### Dataset records
________
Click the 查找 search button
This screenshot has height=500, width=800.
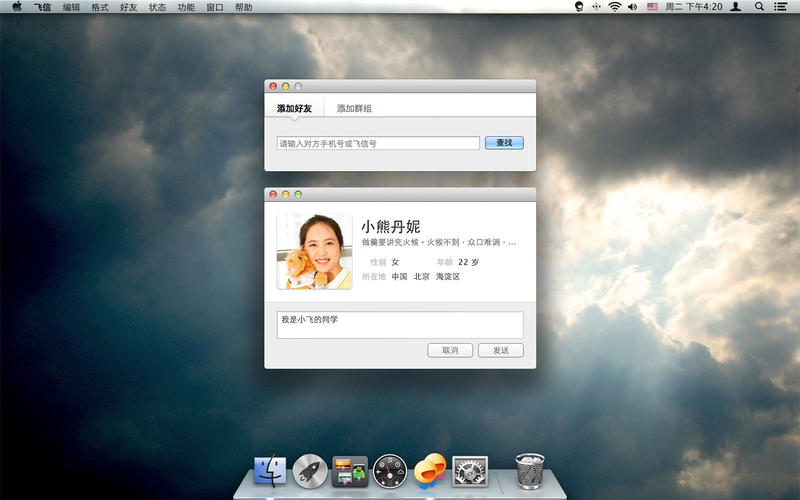coord(504,143)
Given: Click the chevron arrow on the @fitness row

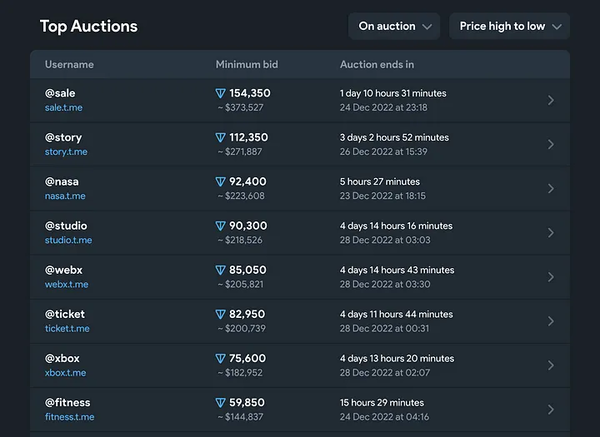Looking at the screenshot, I should pyautogui.click(x=551, y=409).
________
### Problem
Each line of the data should be printed again exactly. Please leave pictures out.

### Result for this task
Click the 查找 search button
This screenshot has height=500, width=800.
coord(504,143)
Given: Click the chevron arrow on the @fitness row

Looking at the screenshot, I should pyautogui.click(x=551, y=409).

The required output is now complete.